The question is at once reasonable and utterly crucial to the evolutionary story. Yet, for the most part it has been ignored in the history of evolutionary thought. The deeply held assumption of nearly all evolutionists is that evolution can do everything. After all, we’re here aren’t we! So there is little point in even asking the question. To be sure, occasional lip service has been paid to this inquiry over the decades, but such efforts typically descend into a question-begging exercise that simply assumes evolution must have this great creative power. Again, we’re here, and so even if we don’t understand the precise mechanisms of evolution, even if we’re still trying to fill in the details, even if there is some as-yet-undiscovered evolutionary mechanism, evolution simply must have this great creative power.
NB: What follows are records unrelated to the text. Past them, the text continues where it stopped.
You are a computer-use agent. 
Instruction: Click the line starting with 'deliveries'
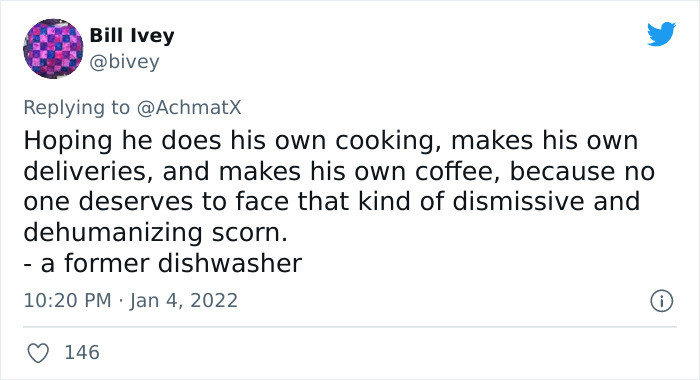pos(339,171)
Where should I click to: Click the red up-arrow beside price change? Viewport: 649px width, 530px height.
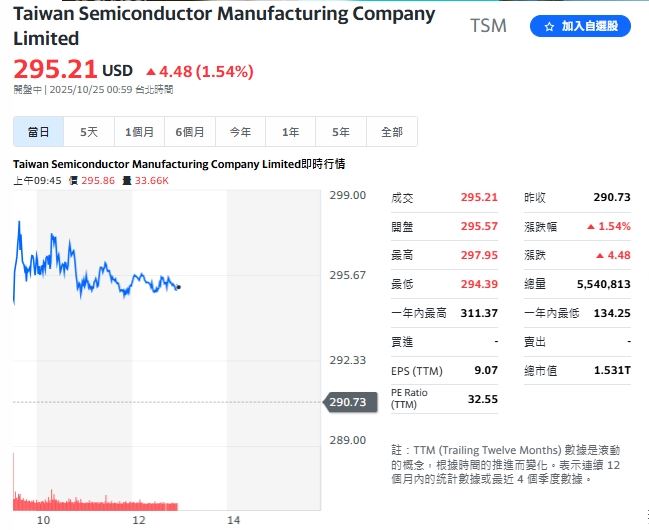pyautogui.click(x=151, y=72)
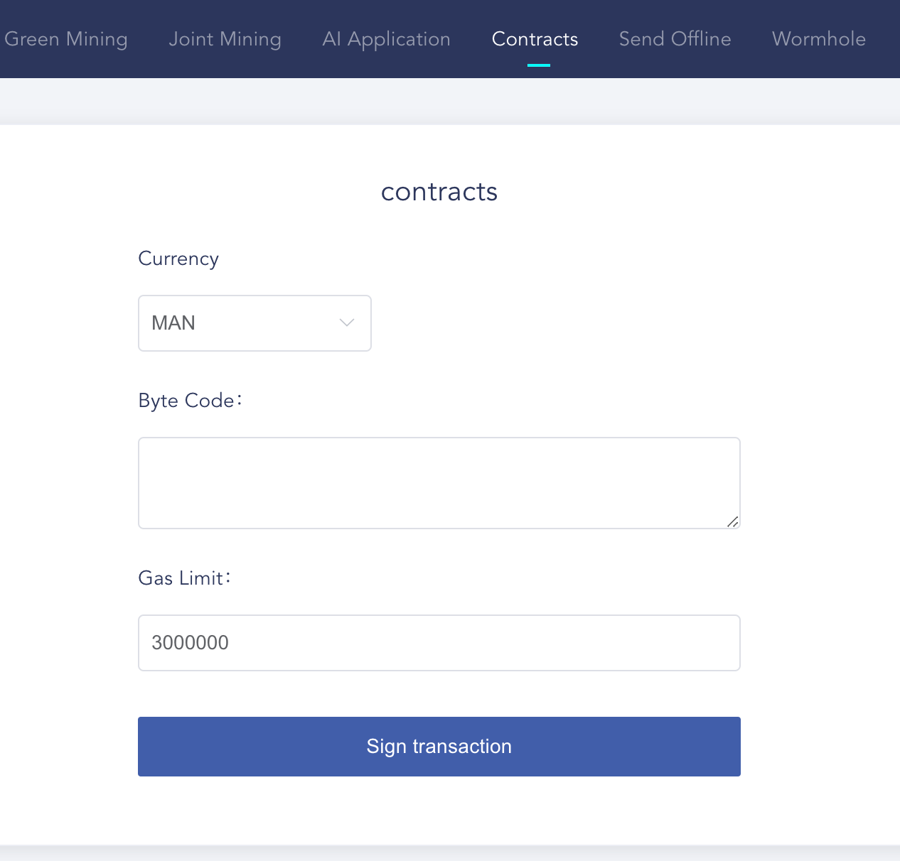Click inside the Byte Code text area

[439, 482]
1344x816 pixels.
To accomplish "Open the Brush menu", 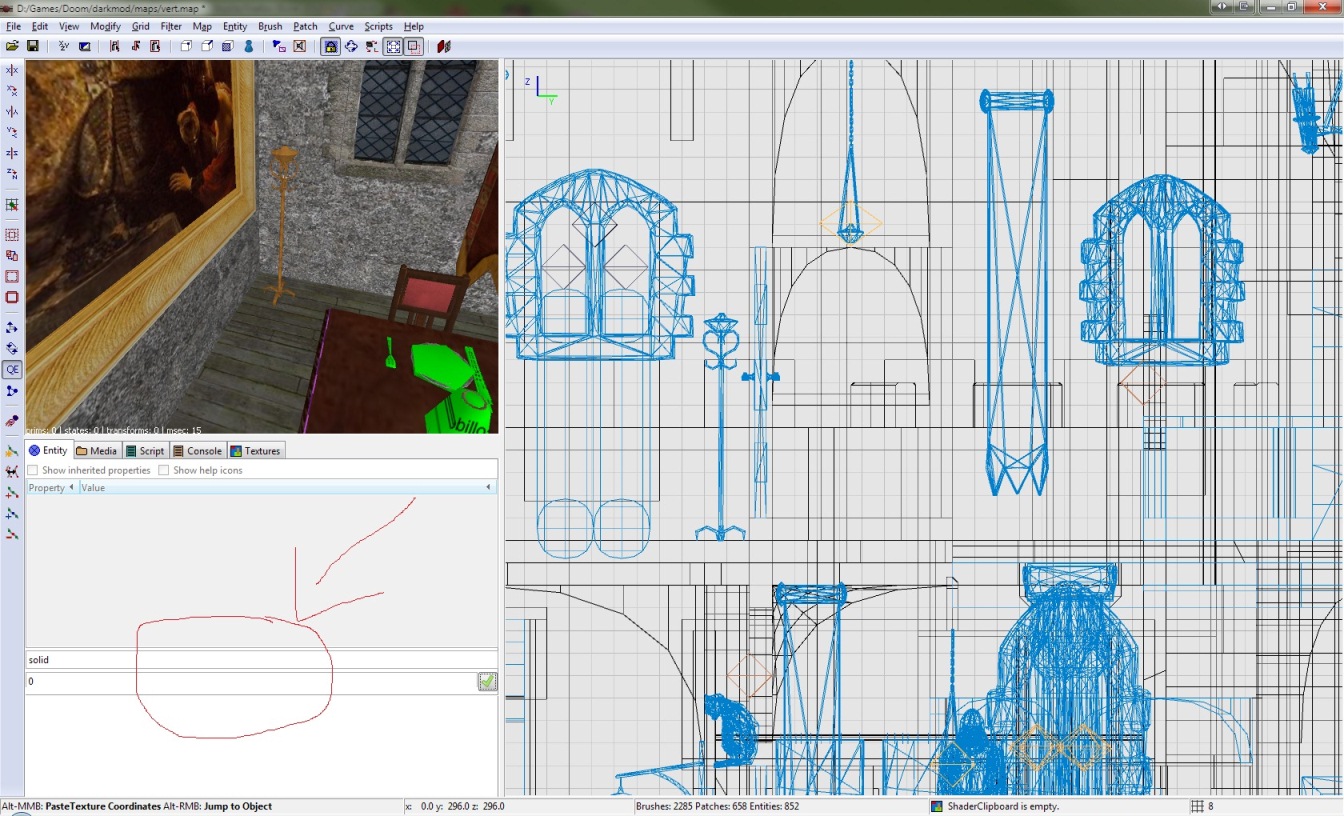I will click(x=269, y=26).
Paleontologist Stephen Jay Gould famously used this tactic, arguing that even if we don’t understand exactly how evolution works, we must still regard evolution as a fact, because, well, things have evolved. Phillip Johnson rightly called out Gould for this self-serving circular attempt to prop up evolution, with Johnson’s careful analysis revealing that Gould’s “fact” of evolution turned out to mean nothing more than the theory.Eric Anderson, “How Much Can Evolution Really Accomplish?” at Evolution News and Science Today (February 25, 2022)
Actually, in religious circles, if anyone treated their sect’s creed the way Darwinians have treated evolution, they would be regarded as a cult.